It is all so predictable. The Democrats are running a Chicago politician, and that means someone who knows ‘machine’ politics inside out. Whatever Obama does, Obama does for political reasons. “Change” is just a nice meaningless word with which to whip up the party workers. One can well imagine that each ‘problem’ has been orchestrated to make some faction of the Democratic base feel he is ‘their’ man and is being ‘pushed’ toward the middle. Instead of seeing campaign events through the lens you are accustomed to, start looking at it from the viewpoint of “which constituency does it play to?”

Take the Reverend Wright bruhaha. It simultaneously solidified support for him amongst the radical black constituency, made him appear to them as an oppressed victim, and allowed him to move toward the center. That is one brilliant bit of maneuvering, a double play that would do Karl Rove proud.

Democratic candidates have a certain problem to deal with. The activists who will get out and work and who will secure the nomination are significantly (consider that an understatement of British proportions) to the left of the general population. Without their support, a candidate will have a difficult time getting the money and workers required for a successful nomination. Then comes the problem: once nominated they must be positioned for electability. That requires a bit of legerdemain.

The best way to handle it is to appear ‘forced’ to the right. The base believes they ‘know’ what the candidate really believes and continues to support them. There is always enough new blood around that either did not learn through a previous election what happens next or else is gullible enough to believe it will somehow be different this time.

My prediction? By September Obama will be so centrist and mainstream you will be hard pressed to find light of day between him and the polled positions of the American public.

_To be done_:
1. In the commentary on Obama's campaign, what kind of politician are the Democrats said to be running?
2. Reproduce the passage of the commentary starting at "Democratic candidates have" and ending at "bit of legerdemain.".
Rely only on the commentary for what comes next.

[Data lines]

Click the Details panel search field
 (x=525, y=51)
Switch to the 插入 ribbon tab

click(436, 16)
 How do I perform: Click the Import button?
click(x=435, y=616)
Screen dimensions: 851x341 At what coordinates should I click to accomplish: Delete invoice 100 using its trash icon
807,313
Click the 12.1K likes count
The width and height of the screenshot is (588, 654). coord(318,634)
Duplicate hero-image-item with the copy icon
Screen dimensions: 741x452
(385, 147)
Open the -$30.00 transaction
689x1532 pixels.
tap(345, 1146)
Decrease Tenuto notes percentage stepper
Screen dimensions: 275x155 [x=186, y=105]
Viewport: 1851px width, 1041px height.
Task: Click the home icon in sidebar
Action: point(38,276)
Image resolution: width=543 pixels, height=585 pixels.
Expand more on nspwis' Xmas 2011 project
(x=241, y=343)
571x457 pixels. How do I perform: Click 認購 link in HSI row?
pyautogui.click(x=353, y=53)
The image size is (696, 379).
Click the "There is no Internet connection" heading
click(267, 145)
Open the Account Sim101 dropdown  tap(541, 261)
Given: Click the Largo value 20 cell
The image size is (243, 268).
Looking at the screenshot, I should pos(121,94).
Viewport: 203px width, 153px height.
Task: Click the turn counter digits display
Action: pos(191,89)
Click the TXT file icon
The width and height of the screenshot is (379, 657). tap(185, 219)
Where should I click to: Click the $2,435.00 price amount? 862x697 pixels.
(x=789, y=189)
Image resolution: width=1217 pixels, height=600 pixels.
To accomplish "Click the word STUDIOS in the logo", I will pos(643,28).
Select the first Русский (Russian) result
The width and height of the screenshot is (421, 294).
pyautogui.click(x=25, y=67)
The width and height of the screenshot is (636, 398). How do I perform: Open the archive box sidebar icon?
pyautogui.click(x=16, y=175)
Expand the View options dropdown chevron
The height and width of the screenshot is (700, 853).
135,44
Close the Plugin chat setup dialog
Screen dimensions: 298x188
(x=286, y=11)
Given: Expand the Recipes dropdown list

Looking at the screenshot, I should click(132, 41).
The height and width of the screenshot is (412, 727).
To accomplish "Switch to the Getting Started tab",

_Responses to the exercise_:
1. A Chicago politician.

2.
Democratic candidates have a certain problem to deal with. The activists who will get out and work and who will secure the nomination are significantly (consider that an understatement of British proportions) to the left of the general population. Without their support, a candidate will have a difficult time getting the money and workers required for a successful nomination. Then comes the problem: once nominated they must be positioned for electability. That requires a bit of legerdemain.